What you return should be the lines of the data containing "computer", each in full.

++++ TASK INPUT

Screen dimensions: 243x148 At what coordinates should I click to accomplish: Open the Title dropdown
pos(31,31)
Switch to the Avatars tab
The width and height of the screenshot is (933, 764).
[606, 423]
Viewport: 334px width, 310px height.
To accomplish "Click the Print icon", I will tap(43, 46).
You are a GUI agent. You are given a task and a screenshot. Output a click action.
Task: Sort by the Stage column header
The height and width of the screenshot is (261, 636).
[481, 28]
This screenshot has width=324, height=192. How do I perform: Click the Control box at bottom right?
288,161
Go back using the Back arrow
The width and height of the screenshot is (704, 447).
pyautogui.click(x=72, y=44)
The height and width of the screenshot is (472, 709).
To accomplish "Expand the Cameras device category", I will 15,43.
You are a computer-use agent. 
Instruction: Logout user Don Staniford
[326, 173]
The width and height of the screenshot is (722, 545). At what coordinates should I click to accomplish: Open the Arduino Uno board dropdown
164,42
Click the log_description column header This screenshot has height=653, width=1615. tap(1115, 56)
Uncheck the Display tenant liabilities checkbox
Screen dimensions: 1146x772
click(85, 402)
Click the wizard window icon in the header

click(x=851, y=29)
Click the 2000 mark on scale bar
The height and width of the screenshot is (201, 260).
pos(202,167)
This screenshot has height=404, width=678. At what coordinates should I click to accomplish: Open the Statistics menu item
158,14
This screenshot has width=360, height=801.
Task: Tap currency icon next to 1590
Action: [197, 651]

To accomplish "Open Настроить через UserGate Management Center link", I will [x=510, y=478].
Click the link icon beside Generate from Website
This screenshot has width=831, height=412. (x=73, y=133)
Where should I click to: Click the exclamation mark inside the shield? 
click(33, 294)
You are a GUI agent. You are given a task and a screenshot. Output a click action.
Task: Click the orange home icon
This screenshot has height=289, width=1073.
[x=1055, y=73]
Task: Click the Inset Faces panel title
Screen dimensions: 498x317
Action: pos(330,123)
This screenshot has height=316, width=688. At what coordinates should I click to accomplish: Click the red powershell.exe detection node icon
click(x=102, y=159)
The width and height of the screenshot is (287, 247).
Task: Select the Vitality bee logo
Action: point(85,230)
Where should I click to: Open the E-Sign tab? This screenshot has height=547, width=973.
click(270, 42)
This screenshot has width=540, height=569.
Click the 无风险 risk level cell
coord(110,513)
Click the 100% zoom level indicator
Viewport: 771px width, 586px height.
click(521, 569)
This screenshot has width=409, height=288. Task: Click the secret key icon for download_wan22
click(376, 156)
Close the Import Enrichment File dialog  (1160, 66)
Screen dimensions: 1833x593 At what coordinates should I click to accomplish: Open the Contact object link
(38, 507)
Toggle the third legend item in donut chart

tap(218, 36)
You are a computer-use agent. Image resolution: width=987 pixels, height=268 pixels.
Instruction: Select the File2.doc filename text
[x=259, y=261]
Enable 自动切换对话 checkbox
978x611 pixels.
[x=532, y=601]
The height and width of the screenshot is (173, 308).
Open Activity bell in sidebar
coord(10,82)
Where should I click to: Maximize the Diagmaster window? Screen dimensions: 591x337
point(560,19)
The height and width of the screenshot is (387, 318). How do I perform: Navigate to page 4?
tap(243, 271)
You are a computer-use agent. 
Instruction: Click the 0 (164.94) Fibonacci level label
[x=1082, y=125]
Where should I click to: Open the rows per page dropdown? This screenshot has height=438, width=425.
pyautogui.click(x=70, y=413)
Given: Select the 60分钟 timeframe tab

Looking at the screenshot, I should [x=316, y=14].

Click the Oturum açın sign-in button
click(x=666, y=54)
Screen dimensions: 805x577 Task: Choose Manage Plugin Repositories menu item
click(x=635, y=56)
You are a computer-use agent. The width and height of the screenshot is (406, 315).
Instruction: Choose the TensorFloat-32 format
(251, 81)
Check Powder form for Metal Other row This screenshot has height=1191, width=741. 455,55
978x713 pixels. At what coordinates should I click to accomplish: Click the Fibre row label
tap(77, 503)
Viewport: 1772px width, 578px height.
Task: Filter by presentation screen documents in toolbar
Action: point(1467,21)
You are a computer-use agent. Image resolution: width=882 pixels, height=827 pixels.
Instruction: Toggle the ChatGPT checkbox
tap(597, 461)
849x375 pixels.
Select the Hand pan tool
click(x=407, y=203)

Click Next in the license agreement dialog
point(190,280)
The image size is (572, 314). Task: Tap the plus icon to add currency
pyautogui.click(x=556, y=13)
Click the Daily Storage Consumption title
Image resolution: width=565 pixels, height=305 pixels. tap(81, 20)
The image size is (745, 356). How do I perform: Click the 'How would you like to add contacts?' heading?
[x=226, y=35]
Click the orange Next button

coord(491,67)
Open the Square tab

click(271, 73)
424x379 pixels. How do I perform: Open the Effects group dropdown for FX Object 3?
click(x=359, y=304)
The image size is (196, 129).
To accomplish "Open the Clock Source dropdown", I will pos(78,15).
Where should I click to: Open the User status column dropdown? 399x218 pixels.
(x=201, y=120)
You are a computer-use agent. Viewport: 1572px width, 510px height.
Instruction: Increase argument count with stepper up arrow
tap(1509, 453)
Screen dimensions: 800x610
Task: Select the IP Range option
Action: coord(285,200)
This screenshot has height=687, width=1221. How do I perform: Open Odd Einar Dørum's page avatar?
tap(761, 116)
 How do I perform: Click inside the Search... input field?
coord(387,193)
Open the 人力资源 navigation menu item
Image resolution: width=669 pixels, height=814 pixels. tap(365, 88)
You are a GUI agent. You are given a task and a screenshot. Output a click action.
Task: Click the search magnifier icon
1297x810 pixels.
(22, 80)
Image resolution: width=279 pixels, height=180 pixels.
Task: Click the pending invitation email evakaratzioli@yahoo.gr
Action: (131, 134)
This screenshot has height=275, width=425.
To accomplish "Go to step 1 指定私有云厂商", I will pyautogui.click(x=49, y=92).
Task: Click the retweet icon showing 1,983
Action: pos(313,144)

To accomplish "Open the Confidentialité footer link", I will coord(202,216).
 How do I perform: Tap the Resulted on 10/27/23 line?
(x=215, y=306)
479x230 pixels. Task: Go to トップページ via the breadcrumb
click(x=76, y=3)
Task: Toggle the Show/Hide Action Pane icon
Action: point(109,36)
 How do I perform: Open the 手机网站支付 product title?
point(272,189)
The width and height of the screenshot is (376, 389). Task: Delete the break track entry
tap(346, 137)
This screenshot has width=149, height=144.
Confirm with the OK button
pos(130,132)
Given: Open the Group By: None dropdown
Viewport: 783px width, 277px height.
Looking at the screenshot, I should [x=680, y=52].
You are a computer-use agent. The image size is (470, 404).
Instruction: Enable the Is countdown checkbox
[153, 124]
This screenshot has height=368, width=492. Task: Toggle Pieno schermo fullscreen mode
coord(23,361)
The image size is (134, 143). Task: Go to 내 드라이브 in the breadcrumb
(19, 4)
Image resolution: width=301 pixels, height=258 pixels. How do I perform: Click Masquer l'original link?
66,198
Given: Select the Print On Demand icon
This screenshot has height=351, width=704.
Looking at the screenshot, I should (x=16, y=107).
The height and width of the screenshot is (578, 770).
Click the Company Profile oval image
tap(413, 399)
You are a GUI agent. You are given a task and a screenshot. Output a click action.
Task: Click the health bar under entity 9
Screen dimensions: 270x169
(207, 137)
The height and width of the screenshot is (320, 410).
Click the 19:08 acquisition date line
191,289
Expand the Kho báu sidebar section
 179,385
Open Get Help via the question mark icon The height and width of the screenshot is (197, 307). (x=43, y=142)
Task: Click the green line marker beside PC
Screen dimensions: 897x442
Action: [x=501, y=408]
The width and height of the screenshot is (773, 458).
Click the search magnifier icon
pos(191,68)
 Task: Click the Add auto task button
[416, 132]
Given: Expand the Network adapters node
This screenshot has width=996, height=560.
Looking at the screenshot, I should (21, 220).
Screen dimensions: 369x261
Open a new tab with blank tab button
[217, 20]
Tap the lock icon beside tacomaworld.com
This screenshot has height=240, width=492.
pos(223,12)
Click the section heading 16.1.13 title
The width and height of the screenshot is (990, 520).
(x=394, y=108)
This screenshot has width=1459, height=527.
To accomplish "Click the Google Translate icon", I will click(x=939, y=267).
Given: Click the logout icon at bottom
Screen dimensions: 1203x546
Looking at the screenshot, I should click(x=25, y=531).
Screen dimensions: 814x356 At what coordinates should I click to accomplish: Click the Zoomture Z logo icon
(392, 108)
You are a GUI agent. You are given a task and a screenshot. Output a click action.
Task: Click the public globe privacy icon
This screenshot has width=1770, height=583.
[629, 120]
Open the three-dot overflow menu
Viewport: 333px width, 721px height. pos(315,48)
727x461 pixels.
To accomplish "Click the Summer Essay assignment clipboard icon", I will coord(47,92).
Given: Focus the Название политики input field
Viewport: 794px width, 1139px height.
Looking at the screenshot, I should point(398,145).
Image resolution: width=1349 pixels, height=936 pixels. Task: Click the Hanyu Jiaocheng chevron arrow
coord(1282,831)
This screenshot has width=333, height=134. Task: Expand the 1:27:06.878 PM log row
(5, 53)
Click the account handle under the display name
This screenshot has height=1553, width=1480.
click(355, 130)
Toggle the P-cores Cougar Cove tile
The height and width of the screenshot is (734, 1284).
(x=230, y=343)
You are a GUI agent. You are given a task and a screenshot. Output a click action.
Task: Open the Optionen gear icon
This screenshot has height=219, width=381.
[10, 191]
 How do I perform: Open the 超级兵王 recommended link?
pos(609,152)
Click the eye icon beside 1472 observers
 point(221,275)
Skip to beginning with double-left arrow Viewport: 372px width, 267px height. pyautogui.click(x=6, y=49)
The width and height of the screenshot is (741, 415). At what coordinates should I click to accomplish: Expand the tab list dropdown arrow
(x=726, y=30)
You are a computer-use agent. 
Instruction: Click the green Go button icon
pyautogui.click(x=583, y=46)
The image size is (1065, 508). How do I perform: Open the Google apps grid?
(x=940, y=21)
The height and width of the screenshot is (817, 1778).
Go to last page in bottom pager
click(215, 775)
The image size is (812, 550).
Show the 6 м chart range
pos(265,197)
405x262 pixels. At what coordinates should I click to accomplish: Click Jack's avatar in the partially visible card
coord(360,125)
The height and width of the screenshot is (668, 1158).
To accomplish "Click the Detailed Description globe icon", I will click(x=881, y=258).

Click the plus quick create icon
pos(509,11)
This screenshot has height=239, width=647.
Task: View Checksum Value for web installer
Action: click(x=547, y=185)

++++++++

### TASK SOLUTION
You are a computer-use agent. 
You are a computer-use agent. Image resolution: width=987 pixels, height=268 pixels.
You are a computer-use agent. 
You are a computer-use agent. The width and height of the screenshot is (406, 315).
You are a computer-use agent. Image resolution: width=882 pixels, height=827 pixels.
You are a computer-use agent. Viewport: 1572px width, 510px height.
You are a computer-use agent. The image size is (470, 404).
You are a computer-use agent. 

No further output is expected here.